The turn-of-the-century pharmacist acted as manufacturer, compounder and dispenser. Secret formulas-often laced with habit-forming amounts of opium, cocaine, heroin or alcohol-abounded. Not until 1906 were these remedies-bearing names like "Dr. Edward's Tonic for Run-Down, Half-Sick, Weak and Nervous People"-required by law to divulge the sources of their soothing power.

In 1884, the newly legislated Erie County Board of Pharmacy announced new and more stringent conditions for obtaining a pharmaceutical license. One would have to pass an exam or obtain a diploma, either of which would require an organized educational structure and formal training facilities.

Frank Vandenbergh, professor of chemistry in the UB medical department, declared, "Surely in requiring an examination, these laws call loudly for systematic instruction; but in addition, there is an expressed demand (for it) on the part of local druggists."

Given new laws and increasing demand for systematic pharmacy training, Vandenbergh was invited to research the issue and report his findings to the UB Council. With a businessman's eye for a potential market, he located what he called a "great circle of territory" unoccupied by a college of pharmacy: Western New York, Western Pennsylvania, and portions of Ohio and southern Ontario.

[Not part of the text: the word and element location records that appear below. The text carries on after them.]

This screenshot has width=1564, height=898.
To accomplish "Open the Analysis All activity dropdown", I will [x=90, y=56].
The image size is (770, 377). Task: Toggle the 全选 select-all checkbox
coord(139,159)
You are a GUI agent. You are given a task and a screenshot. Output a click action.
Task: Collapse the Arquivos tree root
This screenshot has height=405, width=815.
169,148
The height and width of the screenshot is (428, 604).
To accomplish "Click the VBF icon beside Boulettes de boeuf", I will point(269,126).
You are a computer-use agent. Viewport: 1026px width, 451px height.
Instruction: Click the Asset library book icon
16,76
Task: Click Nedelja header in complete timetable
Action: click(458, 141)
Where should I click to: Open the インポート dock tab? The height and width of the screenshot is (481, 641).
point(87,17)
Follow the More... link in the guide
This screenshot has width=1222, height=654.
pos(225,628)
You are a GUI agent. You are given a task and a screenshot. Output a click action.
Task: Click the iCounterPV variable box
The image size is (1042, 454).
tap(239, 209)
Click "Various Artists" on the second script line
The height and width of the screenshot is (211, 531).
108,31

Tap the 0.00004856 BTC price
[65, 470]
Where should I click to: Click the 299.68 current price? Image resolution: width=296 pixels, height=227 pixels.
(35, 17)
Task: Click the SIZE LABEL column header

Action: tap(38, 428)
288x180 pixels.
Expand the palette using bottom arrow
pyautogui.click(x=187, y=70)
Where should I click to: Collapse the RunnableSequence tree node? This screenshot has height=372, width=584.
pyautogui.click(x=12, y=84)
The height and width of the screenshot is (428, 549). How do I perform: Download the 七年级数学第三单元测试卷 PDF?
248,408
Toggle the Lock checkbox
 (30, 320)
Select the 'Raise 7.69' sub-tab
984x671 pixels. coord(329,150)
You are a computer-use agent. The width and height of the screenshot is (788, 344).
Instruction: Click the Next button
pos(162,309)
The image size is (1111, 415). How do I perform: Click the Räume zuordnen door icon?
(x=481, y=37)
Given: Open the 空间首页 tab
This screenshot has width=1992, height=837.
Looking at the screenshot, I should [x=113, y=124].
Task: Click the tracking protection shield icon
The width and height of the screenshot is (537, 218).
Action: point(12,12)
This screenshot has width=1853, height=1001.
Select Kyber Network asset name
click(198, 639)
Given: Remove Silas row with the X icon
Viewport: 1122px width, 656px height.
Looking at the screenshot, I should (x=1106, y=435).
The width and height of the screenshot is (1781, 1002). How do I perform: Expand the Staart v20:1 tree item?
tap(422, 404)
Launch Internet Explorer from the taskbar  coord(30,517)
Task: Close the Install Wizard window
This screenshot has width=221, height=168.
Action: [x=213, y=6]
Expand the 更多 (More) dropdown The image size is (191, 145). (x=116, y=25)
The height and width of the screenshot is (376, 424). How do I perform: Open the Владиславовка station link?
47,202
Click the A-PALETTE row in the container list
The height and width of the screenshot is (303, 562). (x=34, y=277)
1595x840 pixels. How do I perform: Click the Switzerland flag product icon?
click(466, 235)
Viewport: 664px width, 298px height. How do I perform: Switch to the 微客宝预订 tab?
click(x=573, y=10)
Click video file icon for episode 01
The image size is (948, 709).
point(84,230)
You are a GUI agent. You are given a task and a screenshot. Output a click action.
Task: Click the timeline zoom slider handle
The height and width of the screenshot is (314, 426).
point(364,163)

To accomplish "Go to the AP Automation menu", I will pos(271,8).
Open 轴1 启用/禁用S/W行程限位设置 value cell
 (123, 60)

In 1886, Vandenbergh made a persuasive presentation before the council, urging "the establishment of a department of pharmacy in the University of Buffalo." During the following month, "with little debate or discussion," the council authorized the creation of the Buffalo College of Pharmacy, the first new academic unit since the university's founding 40 years earlier.

The pharmacy college was funded by the combination of subscriptions-which yielded $750-and student fees. Incoming students were charged $50 for a 20-week academic year, or $100 for what was termed a "perpetual ticket." This ticket allowed a student to take as many courses as he or she liked. Perhaps not surprisingly, this promise of perpetuity did not last beyond the department's early years.

Although the college would be run by faculty, it would work with a board of "seven reputable pharmacists," preserving those dialogues between academics and professionals so instrumental in the school's founding.